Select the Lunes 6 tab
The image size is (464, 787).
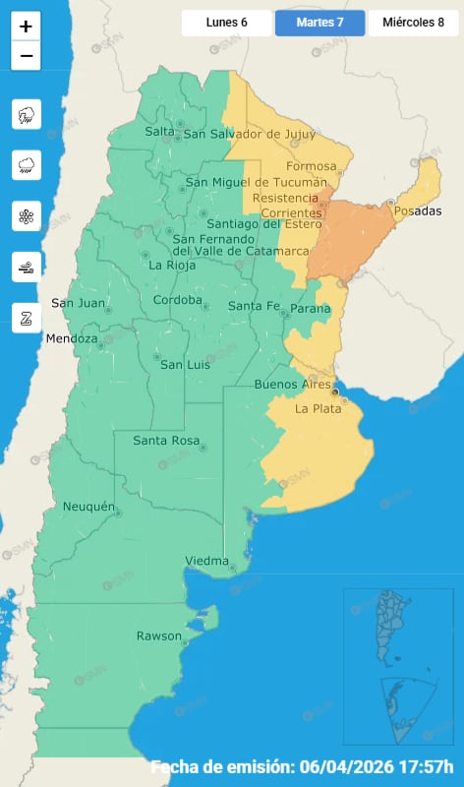(226, 23)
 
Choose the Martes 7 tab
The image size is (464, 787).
(319, 23)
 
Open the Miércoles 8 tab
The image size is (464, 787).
(413, 23)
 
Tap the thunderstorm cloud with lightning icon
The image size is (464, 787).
(26, 115)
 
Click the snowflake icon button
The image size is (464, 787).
(26, 215)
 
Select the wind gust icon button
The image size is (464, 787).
(26, 266)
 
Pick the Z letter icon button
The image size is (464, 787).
(26, 316)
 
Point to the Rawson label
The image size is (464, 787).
(159, 636)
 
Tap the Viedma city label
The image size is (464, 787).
(206, 561)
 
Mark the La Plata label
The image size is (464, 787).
(318, 408)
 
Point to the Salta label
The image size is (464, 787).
(159, 132)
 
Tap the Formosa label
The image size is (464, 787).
(311, 166)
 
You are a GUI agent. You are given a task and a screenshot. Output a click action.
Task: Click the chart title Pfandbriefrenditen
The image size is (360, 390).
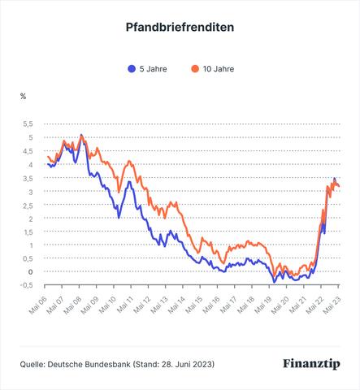[180, 27]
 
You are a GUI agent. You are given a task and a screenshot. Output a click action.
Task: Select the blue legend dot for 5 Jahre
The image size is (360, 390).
[132, 69]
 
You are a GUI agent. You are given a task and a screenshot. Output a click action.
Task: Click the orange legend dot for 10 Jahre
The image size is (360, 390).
[195, 69]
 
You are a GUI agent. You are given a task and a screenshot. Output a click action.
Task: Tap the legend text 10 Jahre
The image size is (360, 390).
[218, 69]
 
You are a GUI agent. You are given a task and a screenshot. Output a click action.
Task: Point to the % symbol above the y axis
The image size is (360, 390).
[23, 96]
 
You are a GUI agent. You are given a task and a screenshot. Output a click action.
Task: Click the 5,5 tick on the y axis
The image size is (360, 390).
[28, 124]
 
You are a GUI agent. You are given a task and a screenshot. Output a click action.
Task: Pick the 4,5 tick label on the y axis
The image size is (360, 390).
[28, 151]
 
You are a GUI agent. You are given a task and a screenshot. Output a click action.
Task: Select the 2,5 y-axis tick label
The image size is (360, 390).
[28, 205]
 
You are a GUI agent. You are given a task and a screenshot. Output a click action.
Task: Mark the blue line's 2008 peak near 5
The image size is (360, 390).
[81, 136]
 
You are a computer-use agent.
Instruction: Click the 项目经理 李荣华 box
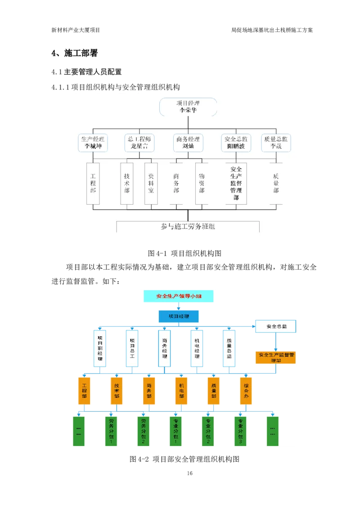click(188, 107)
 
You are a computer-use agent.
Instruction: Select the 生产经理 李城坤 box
click(92, 143)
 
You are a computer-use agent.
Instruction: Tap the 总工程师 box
click(139, 143)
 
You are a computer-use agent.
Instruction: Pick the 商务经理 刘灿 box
click(188, 143)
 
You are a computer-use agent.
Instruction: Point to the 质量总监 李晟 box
click(276, 143)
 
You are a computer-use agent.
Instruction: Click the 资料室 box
click(151, 183)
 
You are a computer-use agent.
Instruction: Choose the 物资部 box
click(202, 183)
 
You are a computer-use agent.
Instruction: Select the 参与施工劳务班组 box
click(188, 226)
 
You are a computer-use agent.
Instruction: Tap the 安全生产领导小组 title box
click(179, 296)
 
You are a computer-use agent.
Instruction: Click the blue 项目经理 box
click(179, 317)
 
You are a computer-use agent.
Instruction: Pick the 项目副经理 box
click(100, 348)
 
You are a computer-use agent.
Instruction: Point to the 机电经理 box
click(197, 348)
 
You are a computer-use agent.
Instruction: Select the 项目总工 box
click(132, 348)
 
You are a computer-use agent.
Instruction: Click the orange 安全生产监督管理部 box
click(276, 357)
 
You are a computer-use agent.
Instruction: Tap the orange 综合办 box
click(246, 390)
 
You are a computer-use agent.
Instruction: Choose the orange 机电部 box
click(181, 390)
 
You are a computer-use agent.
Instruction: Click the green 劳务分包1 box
click(111, 431)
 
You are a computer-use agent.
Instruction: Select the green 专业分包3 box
click(241, 431)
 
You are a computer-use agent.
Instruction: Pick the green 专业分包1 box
click(176, 431)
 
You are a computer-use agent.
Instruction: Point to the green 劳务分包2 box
click(144, 431)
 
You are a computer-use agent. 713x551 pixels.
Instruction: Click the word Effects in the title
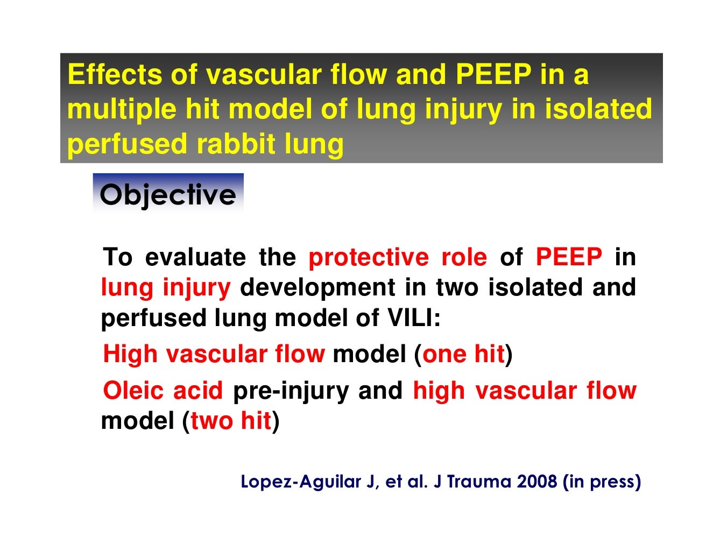coord(114,74)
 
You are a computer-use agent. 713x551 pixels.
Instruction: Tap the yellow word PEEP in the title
coord(493,74)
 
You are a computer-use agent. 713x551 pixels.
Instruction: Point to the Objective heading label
coord(168,194)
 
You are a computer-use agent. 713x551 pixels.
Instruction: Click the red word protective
coord(368,257)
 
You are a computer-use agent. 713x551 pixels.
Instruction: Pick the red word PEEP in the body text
coord(568,257)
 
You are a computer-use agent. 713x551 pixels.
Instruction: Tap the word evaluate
coord(195,257)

STATED TASK: Report every line of the rows above that contains the string "word", treating uppercase and lowercase as different.

COMPLETE OUTPUT:
Instruction: Click the word Effects in the title
Instruction: Tap the yellow word PEEP in the title
Instruction: Click the red word protective
Instruction: Pick the red word PEEP in the body text
Instruction: Tap the word evaluate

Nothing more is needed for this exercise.